Today, women are at the forefront of the world’s largest economies. At high level positions, they are also trying to perform to the maximum. Treasury Secretary Janet Yellen, Commerce Secretary Gina Raymondo and Trade Representative Catherine Thai hold high positions in the administration of US President Joe Biden. Many of Biden’s financial advisers are women. Forty-eight percent of cabinet-level officials are women. This change is already reflected in the economy.
“The changes that women make when they spearhead initiatives are very clear. Societies are better, economies are better, and the world is better,” Georgieva said, citing research reports from the IMF and other organizations. The American Psychological Association has found that COVID-19 deaths are lower in US states with female governors than elsewhere.
Biden unveiled a $ 2.3 trillion development plan last week that would set aside $ 400 billion for the “care economy.” The money was earmarked to promote home-community-based work that cares for children and adults. Governments do not pay enough attention to this field where most women work.
Experts say women leaders can bring a new perspective to economic policy. “When you are different from the rest of the group, things often look different,” says Rebecca Henderson, a professor at Harvard Business School.
In the past 50 years, 57 women have been presidents or prime ministers of their respective countries. But until recently, men controlled financial decision-making institutions.

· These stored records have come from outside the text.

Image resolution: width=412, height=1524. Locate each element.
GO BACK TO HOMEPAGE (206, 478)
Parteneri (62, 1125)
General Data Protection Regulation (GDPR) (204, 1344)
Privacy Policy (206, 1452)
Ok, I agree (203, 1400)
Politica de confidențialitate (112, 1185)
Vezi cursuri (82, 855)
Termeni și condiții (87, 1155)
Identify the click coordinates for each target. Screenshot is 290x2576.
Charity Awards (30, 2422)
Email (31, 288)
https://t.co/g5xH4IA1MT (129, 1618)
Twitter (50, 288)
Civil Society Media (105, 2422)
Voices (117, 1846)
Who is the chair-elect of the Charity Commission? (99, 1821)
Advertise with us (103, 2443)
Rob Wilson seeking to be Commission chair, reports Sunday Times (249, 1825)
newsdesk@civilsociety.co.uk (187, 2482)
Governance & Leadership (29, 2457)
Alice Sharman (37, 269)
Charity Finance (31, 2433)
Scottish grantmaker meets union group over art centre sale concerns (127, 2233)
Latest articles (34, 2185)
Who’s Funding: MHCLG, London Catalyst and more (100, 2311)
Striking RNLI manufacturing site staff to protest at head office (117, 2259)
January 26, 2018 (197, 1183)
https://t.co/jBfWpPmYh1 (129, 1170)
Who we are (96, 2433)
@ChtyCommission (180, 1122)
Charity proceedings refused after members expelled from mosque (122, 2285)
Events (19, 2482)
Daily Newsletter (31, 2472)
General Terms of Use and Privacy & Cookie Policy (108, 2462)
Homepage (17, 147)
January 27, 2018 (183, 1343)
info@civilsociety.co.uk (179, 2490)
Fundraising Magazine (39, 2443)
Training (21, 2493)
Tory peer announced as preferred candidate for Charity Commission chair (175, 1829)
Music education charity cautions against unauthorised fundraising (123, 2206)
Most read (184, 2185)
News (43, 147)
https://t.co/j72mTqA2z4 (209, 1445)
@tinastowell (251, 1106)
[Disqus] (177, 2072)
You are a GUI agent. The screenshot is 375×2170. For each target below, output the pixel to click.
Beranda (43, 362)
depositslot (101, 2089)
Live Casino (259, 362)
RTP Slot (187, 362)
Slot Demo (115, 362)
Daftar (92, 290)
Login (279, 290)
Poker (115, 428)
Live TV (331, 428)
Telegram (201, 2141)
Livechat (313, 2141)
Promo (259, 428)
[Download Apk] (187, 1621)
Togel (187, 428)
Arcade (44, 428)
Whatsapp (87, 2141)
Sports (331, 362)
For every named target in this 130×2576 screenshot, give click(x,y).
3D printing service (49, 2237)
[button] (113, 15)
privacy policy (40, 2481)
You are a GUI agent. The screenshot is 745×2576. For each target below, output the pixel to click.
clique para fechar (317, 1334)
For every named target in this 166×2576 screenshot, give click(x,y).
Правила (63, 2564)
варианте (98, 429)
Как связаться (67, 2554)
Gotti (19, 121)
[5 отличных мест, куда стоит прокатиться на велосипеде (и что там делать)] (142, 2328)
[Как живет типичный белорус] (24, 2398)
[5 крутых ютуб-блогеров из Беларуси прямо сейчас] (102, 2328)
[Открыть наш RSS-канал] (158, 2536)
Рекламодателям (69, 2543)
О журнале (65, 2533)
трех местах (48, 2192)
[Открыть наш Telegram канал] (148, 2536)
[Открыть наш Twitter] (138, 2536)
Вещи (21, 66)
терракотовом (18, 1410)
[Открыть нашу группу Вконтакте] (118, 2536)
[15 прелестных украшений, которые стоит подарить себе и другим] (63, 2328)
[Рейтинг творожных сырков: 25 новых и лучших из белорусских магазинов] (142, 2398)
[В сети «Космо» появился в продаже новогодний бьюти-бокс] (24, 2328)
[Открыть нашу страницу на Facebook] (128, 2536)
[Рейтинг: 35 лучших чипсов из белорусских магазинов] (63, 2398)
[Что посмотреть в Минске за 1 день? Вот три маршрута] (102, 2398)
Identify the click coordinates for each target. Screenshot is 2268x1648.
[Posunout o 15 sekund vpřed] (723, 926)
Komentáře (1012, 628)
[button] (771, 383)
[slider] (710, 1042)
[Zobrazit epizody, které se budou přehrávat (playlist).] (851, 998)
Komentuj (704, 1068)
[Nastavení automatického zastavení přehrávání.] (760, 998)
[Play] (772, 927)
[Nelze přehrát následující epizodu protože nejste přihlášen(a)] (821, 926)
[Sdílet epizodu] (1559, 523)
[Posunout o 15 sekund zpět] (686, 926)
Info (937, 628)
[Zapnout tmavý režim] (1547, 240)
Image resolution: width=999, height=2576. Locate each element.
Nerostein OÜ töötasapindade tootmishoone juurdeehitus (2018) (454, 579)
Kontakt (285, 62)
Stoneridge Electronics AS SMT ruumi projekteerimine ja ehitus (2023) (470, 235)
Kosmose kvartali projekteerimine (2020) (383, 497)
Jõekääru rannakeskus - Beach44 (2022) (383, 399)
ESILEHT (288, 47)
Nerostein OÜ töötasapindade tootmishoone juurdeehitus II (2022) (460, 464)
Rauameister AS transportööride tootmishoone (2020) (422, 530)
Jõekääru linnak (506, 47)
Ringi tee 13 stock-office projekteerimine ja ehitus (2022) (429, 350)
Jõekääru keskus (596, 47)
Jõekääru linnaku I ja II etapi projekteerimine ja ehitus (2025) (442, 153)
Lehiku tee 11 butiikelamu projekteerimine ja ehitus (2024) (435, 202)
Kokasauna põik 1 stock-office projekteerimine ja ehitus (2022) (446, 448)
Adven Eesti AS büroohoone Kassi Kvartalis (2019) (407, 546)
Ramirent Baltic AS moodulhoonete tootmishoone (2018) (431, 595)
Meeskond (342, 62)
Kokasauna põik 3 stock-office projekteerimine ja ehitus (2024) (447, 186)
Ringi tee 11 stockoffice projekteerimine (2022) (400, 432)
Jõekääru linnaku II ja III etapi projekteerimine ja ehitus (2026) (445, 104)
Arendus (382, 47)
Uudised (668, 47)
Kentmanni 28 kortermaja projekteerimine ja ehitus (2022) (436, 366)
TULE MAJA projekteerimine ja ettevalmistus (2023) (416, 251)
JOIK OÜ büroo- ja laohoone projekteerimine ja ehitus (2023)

Now shifting the perspectives outside of the US, Christine Lagarde is the woman behind the $ 2.8 trillion balance sheet of the European Central Bank. Kristalina Georgieva is the co-founder of the International Monetary Fund, which has a $ 1 trillion loan capacity. Okonjo Ivala is the head of the World Trade Organization. These are the positions that men held 10 years ago. Finance ministers in 16 countries are women. All the 14 central banks are safe in their hands.
Women‘s empowerment is also a grip of relief on the collapsed economy. The IMF says bringing back women who lost their jobs after the coup will boost India’s GDP by 27 percent.